Realizing early on that the glitz and glamour of the bigger shows was what she wanted only gave Allison the drive to pursue it, which aided in building her business to what it is now. By 16 she had saved enough to buy her own truck and trailer to take kids to horse shows. She put up ads in the local grocery stores, and it grew from there.
Birmingham still had a racetrack at the time, so Allison would buy off-the-track Thoroughbreds, turn them around and sell at a profit, which helped her get clients. Now, she has nine staff members that divide and conquer. “I feel like my biggest accomplishment is having people work for me who grew up in my program,” Allison said. “It’s tremendous. They treat it as their own, it’s like family. They do an amazing job, and they know the whole program.”
Gem of a Horse
It was Allison’s junior hunter In The Dark, or Blackie, who stands out as the most memorable mount she competed on. The Thoroughbred was owned by Robert Watkins, who asked Allison if she’d like to ride him while he was out of town. “I loved riding him,” Allison said. “Robert took a job in North Carolina and asked me to help sell him.”
Rather than helping him sell Blackie, Allison bought him herself. “I got this fantastic horse! He did anything. He was a wonderful Thoroughbred, he jumped amazingly. He made up the difference for all the tough ones I had!”
She’s since had many wonderful horses come through her barn, including Eloise, the 2012 Horse of the Year owned by the Styslinger family and shown by Claudia Styslinger. “She is an insanely talented, smart creature!” Allison said.
Another barn favorite is Elliott, who, in a world dominated by warmbloods, is a Quarter Horse. Elliott went from pasture turnout with western training and parade experience to one of Allison’s most dependable and loved lesson horses. “He’s just perfect,” Allison said. “He’ll take you from your first lesson to jumping your first vertical. He’s worth his weight in gold.” Elliott has been with the team at Fox Lake for four years now.

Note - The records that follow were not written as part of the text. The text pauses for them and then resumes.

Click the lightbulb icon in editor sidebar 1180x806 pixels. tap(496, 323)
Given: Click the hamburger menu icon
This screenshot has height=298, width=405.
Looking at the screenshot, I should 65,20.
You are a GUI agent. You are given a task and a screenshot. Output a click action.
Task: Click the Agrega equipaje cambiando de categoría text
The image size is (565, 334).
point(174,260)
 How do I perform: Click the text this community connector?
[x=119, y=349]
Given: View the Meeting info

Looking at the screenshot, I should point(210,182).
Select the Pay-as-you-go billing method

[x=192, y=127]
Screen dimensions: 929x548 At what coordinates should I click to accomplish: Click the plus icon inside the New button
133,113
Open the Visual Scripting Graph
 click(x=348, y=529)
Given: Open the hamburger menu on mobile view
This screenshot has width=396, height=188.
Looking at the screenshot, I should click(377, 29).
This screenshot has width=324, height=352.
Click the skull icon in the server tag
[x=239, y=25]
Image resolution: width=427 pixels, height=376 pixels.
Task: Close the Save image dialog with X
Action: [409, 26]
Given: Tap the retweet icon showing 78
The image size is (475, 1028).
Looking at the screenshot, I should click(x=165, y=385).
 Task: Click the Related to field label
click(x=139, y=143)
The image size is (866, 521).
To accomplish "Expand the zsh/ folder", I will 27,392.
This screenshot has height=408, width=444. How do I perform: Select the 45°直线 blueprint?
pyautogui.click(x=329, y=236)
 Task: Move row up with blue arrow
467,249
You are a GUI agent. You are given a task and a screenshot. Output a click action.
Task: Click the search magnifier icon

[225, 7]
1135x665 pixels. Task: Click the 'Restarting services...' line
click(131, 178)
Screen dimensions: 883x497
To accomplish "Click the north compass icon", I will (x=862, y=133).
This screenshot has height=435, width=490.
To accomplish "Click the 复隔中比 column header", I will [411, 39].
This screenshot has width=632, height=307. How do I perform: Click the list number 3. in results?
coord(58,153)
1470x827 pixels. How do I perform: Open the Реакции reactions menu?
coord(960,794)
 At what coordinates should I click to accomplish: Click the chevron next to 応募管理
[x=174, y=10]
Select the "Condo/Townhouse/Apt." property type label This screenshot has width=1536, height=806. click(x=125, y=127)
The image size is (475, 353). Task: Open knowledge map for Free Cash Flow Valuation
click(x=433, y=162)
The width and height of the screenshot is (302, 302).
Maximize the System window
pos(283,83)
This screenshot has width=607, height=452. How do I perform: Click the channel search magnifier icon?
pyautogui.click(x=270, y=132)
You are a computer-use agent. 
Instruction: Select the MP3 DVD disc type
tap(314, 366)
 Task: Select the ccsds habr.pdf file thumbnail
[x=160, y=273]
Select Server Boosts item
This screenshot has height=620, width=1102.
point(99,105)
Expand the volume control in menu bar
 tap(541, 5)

From lessons to the show circuit, Allison and her crew enjoy taking their clients from short stirrups to the big circuits, where they take pride is seeing them do well. It comes full circle when students come back to the farm as trainers. “There are lots of horse shows and lots of wins, but I feel like my biggest accomplishment is growing two of my own students, Guerry Force and Carlyle Brown, into hard-working employees,” Allison said. “They truly have a vested interest in this business and I’m so proud to have them working for me!”
Becoming a Judge
Not many 15-year-olds know what they want to do with their lives, but Allison has certainly proven an exception. There were those who helped her along the way, like Roger and Judy Young, who shared their knowledge and paperwork, giving her advice along the way; and there was the fact that Allison is just that determined and capable.
“Mom always said when I came out, I was 25 years old,” Allison laughed. Her mind for management has helped many youngsters find their skill in the saddle, taking on everything from local shows to USEF and Devon. If that weren’t enough, she pursued her judge’s card, receiving her “r” card in 2012 and the “R” card in 2016. “I find it inspirational to sit on the side of the ring and view it all from a totally different perspective,” she said. “Plus, I know what the trainer at the in-gate goes through to be there, because I’m in that position so often!”
At the end of the day, it’s Allison’s personality that shines through. “She’s very good at dealing with people,” Mary Anne described. “She’s very outgoing, very sure of herself.”